Large U.S. food companies have been pushing the Obama administration to ease sugar import curbs, citing forecasts for unprecedented sugar shortages that could result in higher retail prices and possible job losses.

In a letter to U.S. Agriculture Secretary Tom Vilsack dated August 5, companies and groups that include Kraft Foods Inc, General Mills Inc and Hershey Co warn that our nation will virtually run out of sugar, if a USDA forecast is accurate.

The letter was written a week before the Agriculture Department on Wednesday said the closely watched stocks-to-use ratio in the U.S. sugar market for 2009/10 stood at 6.7 percent, up from 3.4 percent in last month's report.

The situation is seen easing because of increased beet sugar and cane sugar production, according to the USDA.

U.S. sugar industry officials say importing sugar into the United States would not be cost effective because there is now little difference between the world price and the price in the U.S. domestic market.

In any event, analysts say, rising sugar costs are unlikely to boost prices of food products because prices for other ingredients such as grains have declined since last year.

Still, the USDA prefers the stocks ratio at 15 percent and the government has used a figure below that level as a reason to order imports, as it did in August 2008.

The Sweetener Users Association, representing companies that use sugar, called on Thursday for an increase in the U.S. sugar import quota of 450,000 short tons for this marketing year, which ends on September 30.

The association said the sugar supply will be unduly tight despite USDA's forecast of slightly larger domestic output.

Food industry analysts say inflation should be contained for an industry that sharply increased prices in the past year as costs for commodities such as vegetable oil, wheat and corn surged.

Many commodity prices have retreated, and manufacturers are trying to defend the price increases as consumers and retailers try to rein in costs in a weak economy.

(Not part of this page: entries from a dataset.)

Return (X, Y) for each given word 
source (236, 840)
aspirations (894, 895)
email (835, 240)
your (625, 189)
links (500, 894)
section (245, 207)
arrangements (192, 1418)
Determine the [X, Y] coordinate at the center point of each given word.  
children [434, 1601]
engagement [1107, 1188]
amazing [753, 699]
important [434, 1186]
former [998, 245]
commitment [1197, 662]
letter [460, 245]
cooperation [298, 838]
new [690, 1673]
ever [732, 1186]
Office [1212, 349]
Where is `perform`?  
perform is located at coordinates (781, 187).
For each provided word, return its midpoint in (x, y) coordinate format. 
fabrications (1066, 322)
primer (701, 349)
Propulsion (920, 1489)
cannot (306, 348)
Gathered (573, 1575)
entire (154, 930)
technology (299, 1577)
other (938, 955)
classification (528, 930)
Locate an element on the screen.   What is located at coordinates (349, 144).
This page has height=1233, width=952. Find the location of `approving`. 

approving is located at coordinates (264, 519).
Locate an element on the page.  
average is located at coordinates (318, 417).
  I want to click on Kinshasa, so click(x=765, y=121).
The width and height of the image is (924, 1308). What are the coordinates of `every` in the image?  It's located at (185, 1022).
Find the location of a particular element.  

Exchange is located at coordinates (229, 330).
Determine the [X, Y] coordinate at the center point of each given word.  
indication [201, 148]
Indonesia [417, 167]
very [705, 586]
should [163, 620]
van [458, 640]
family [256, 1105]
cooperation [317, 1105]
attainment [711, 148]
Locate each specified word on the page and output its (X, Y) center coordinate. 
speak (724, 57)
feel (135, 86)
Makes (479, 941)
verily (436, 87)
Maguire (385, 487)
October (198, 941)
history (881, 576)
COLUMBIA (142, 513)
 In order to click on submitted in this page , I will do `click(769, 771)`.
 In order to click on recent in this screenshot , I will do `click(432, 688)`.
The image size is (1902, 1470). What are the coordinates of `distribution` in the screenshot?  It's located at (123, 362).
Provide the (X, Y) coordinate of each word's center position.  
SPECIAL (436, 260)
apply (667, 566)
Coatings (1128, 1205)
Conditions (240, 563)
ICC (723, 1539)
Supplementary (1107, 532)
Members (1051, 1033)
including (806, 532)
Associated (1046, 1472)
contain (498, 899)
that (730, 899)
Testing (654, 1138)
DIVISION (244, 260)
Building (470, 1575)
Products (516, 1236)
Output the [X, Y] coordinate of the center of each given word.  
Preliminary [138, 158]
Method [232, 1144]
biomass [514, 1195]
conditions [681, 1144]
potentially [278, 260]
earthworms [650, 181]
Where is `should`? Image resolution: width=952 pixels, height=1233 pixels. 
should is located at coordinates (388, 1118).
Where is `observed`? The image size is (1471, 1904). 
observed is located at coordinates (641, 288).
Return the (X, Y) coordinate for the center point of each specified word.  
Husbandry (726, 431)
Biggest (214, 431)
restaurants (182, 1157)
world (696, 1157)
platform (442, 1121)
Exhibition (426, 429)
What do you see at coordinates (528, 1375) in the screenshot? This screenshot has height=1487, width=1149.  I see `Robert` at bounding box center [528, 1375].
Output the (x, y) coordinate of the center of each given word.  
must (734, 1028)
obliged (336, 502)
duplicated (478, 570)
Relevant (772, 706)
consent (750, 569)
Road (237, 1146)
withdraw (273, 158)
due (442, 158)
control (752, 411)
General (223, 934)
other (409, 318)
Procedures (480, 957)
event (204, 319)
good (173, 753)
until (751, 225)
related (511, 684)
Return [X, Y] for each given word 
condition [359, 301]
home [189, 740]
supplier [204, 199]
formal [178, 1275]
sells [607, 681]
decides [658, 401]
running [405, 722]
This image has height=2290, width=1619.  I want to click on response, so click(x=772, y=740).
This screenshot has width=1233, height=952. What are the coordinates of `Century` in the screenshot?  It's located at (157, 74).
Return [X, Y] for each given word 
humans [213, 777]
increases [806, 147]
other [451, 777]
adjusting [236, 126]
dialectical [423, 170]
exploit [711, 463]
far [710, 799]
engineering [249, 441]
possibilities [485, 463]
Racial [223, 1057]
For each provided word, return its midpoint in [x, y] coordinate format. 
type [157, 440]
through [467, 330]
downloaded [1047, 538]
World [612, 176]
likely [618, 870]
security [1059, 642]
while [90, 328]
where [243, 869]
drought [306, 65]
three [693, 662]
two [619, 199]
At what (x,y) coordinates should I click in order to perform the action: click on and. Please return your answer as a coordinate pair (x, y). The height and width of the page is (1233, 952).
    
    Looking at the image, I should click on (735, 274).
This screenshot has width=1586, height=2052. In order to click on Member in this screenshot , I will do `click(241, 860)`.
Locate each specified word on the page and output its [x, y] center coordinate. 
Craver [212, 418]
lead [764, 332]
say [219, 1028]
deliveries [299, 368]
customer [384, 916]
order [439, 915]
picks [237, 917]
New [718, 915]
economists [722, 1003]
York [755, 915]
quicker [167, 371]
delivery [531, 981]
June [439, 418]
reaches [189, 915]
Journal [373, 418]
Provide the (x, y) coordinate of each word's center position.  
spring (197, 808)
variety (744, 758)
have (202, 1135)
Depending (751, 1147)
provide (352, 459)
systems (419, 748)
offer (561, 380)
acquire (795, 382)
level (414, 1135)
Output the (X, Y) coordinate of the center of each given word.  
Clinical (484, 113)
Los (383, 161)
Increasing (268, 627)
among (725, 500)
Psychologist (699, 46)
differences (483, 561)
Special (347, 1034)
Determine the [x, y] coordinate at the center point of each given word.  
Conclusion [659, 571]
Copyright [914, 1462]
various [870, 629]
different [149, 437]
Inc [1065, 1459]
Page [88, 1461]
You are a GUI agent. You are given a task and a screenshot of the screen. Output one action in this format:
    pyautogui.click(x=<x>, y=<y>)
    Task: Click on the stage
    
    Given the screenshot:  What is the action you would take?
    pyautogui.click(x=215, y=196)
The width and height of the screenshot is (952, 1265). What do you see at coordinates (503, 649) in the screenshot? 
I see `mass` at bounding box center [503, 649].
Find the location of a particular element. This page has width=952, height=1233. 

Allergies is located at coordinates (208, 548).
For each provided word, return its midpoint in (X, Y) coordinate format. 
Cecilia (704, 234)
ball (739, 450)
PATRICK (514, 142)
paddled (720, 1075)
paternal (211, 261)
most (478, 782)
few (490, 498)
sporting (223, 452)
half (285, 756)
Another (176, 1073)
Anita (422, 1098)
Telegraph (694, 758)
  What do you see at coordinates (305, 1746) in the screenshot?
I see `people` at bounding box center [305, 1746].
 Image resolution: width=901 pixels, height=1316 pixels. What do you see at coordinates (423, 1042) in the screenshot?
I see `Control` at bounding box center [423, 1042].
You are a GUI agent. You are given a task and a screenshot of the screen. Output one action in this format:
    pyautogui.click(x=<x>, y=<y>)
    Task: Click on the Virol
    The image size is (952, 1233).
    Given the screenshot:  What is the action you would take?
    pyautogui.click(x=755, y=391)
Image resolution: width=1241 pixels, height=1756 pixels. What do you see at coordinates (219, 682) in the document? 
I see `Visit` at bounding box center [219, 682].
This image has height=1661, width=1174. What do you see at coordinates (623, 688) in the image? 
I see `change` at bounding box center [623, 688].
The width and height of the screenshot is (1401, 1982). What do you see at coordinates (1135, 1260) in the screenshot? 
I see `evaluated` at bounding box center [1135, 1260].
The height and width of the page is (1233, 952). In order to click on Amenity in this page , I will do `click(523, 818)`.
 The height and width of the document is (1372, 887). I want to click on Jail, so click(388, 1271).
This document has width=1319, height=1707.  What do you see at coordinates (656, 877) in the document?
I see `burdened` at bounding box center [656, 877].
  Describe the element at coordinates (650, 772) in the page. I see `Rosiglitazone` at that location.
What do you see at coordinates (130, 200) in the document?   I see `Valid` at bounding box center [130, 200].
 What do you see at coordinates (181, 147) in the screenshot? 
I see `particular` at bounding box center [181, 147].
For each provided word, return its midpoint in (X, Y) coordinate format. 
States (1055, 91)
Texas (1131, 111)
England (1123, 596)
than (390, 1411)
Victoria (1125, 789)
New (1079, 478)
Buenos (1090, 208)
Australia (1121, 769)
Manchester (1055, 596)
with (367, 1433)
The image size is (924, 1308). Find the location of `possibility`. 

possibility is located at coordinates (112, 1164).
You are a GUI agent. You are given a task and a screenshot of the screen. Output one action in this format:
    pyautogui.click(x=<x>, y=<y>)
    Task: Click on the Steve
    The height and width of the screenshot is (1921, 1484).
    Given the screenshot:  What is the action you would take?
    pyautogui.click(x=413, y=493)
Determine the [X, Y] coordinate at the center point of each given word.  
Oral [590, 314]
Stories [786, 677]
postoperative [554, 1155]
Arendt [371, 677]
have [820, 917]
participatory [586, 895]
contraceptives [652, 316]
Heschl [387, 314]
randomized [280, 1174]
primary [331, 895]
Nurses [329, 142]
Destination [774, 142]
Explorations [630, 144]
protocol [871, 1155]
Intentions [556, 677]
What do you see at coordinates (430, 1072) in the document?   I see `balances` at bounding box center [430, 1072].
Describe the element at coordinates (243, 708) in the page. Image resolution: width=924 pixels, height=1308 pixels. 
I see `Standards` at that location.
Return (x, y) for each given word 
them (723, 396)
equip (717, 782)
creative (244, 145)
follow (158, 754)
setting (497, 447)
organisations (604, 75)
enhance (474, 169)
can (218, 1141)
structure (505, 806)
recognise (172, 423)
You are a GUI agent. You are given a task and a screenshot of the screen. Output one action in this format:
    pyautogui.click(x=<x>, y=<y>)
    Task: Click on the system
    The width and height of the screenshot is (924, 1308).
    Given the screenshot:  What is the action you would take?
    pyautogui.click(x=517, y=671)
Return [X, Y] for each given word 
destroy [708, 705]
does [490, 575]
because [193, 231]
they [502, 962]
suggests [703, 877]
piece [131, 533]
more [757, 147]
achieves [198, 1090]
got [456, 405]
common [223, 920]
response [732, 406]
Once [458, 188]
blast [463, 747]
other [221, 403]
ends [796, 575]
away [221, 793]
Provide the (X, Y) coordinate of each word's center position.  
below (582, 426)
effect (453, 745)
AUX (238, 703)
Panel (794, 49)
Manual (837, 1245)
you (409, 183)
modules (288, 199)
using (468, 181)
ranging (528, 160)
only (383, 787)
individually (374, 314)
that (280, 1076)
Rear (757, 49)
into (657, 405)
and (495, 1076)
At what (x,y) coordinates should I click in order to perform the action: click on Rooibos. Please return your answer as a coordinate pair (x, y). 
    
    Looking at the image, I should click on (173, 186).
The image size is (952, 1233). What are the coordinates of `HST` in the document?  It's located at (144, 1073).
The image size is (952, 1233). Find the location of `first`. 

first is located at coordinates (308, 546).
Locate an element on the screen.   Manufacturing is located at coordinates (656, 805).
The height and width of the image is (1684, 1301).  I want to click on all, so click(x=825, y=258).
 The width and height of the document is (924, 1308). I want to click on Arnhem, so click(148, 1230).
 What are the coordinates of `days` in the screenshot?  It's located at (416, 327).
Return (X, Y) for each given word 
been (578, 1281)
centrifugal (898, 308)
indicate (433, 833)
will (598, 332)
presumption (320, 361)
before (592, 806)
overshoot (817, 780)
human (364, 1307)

For every ingredient that has gone up in price, there's probably two or three that have gone down in price, D.A. Davidson analyst Timothy Ramey, said.

Lee Linthicum, global food research manager at Euromonitor International, likened the food industry's concern over sugar prices to warnings manufacturers raised when oil futures rose to about $140 a barrel last year. NYMEX light crude futures traded at $71.51 on Thursday.

Nobody thought that oil would ever go below $100 a barrel ever again and now, look where we are, he said.

Sugar prices have been at record highs as a weak monsoon season raises concern about production in India and Brazil.

India, the world's largest sugar consumer, swung to a net importer this year from a net exporter last year after a poor domestic harvest, and a weak monsoon augurs for another disappointing crop in 2009/10.

Slow harvesting in Brazil after recent rainfall is also expected to damage yields and Brazilian mills are hard hit by the credit crunch, limiting their capacity to step up production to meet the resilient global demand, analysts say.

Current import quotas limit the amount of tariff-free sugar the food companies can import in a given year, except from Mexico.

American sugar growers reject claims by confectionary companies that the United States is running short of sugar, arguing that supplies will improve as the U.S. beet and cane harvest gets underway. In the case of cane, that would be later this month and beets are harvested at the start of October.

There is absolutely no shortage of sugar here, Jack Roney, director of economic and policy analysis of industry group American Sugar Alliance.

Supplies from domestic harvest are about to flood the market, he said. If we run short, we can increase the TRQ, he said, referring to the tariff import program under which more than 20 countries take part in importing sugar to the United States.

Shares of Kraft were down 26 cents at $28.24 on Thursday on the New York Stock Exchange, while General Mills' were down 52 cents at $57.32 and Hershey's were up 10 cents at $38.48.